What to work on:
In the entries below, find every line with the string "beside" and copy it.

##############################

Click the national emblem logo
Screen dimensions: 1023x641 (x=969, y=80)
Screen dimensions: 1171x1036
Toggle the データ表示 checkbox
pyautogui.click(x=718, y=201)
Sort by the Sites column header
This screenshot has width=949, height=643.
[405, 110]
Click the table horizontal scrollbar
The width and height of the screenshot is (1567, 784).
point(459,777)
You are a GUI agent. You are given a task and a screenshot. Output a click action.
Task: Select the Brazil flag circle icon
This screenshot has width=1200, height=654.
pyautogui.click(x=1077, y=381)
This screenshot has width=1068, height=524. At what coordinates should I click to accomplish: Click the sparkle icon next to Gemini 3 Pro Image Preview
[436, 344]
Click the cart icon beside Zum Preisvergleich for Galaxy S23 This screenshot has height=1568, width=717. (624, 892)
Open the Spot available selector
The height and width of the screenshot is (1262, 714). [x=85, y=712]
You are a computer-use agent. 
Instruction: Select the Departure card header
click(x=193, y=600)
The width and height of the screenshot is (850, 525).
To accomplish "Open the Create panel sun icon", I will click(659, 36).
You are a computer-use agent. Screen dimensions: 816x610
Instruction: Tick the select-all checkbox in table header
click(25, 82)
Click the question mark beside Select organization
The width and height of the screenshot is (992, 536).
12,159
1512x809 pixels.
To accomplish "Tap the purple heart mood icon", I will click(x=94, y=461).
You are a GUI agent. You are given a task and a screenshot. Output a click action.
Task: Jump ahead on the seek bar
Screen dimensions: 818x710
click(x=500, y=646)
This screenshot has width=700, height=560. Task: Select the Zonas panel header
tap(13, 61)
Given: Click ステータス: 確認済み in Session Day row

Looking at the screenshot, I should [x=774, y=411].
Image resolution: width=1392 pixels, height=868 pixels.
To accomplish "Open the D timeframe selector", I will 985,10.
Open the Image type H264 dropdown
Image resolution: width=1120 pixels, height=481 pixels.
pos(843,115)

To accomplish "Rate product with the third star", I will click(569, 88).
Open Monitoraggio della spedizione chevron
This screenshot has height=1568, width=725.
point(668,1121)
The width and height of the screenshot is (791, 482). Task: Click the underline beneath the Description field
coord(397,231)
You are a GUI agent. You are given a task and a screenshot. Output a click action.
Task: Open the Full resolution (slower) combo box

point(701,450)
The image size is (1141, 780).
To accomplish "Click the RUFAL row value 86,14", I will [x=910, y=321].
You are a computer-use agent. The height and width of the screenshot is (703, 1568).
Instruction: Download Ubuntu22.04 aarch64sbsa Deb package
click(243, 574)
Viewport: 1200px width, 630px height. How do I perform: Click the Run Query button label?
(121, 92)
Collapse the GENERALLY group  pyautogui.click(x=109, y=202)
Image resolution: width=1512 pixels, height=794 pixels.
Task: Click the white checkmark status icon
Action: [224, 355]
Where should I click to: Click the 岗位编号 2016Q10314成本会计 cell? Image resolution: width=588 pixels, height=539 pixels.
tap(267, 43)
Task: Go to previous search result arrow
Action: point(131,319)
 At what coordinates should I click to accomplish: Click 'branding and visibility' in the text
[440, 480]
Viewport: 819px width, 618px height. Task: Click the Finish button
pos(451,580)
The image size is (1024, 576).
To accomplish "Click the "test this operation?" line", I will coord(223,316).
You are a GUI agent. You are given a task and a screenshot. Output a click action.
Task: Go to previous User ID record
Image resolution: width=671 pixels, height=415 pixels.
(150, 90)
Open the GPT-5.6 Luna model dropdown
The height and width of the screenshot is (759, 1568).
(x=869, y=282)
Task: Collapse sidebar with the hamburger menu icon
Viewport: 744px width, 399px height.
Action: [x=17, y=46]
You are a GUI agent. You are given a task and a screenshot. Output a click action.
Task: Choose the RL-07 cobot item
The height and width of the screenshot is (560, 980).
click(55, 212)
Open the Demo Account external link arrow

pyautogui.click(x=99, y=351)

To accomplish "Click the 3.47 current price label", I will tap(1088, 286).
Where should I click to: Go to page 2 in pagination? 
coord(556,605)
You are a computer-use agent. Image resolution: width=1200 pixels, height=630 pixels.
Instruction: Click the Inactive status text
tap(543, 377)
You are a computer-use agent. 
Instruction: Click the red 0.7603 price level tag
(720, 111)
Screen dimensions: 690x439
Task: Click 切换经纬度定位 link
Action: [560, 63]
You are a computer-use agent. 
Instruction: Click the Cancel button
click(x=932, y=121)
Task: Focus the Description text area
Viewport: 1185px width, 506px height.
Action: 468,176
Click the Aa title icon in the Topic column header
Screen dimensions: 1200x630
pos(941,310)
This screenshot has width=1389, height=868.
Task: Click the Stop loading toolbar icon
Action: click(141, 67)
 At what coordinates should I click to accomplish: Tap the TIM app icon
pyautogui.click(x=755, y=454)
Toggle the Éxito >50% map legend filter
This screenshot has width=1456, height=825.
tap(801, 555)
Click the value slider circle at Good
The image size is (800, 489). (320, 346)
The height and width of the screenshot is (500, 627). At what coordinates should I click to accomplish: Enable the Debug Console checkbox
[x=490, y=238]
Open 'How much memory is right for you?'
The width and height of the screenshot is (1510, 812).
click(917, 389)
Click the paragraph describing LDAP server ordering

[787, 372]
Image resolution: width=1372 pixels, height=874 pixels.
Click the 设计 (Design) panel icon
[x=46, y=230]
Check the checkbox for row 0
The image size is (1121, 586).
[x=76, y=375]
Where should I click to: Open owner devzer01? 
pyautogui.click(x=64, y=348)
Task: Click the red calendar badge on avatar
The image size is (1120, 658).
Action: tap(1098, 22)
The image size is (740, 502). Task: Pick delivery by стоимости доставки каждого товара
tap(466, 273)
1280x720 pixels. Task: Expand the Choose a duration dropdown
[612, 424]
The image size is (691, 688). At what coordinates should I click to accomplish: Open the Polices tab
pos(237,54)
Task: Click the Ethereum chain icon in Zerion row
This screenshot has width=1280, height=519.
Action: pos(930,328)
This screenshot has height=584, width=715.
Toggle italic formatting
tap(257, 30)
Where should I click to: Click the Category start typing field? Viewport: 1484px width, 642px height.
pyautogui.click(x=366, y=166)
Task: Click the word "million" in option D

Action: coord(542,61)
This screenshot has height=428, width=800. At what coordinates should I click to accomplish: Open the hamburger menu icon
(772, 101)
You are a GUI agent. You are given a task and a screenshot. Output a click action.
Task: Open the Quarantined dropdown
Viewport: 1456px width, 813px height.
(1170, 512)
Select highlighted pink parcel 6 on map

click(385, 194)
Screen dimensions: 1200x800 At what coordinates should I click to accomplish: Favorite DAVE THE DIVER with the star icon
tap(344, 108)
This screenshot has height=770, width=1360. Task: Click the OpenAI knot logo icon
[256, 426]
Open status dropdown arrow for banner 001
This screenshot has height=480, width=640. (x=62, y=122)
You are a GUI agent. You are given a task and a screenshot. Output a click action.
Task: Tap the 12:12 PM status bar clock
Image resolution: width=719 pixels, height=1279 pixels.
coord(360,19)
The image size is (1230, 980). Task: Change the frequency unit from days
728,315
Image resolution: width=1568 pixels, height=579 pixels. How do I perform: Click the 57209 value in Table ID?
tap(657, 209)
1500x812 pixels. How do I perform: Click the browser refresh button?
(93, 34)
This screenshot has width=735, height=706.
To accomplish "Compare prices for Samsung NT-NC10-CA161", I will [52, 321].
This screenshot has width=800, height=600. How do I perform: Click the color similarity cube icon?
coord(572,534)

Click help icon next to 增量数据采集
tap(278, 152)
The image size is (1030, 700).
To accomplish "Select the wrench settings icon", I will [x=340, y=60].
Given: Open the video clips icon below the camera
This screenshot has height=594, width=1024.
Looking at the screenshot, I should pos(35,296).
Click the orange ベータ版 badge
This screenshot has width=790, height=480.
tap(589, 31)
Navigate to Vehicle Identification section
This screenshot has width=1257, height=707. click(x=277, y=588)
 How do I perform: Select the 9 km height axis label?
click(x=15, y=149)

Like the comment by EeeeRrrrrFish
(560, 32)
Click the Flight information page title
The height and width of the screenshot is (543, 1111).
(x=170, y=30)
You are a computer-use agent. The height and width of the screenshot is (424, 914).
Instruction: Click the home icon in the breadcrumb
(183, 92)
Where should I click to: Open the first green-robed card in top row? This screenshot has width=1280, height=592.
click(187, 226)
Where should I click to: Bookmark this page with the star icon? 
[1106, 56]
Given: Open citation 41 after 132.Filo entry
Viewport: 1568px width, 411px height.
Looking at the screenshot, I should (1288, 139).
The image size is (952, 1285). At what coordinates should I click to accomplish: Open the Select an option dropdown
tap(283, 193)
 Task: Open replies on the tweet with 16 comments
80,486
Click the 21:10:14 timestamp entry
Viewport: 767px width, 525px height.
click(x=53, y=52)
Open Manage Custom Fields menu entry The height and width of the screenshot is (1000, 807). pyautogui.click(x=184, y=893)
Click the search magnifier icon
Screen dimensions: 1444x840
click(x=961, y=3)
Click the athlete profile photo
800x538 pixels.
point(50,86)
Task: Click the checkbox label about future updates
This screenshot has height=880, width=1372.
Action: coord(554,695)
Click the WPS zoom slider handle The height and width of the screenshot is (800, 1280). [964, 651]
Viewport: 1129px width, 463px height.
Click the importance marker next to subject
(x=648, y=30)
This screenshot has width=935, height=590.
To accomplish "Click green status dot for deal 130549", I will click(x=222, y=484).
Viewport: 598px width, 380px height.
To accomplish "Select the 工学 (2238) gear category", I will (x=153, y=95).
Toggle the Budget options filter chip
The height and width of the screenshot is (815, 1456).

##############################

Answer space:
Click the cart icon beside Zum Preisvergleich for Galaxy S23 This screenshot has height=1568, width=717. (624, 892)
Click the question mark beside Select organization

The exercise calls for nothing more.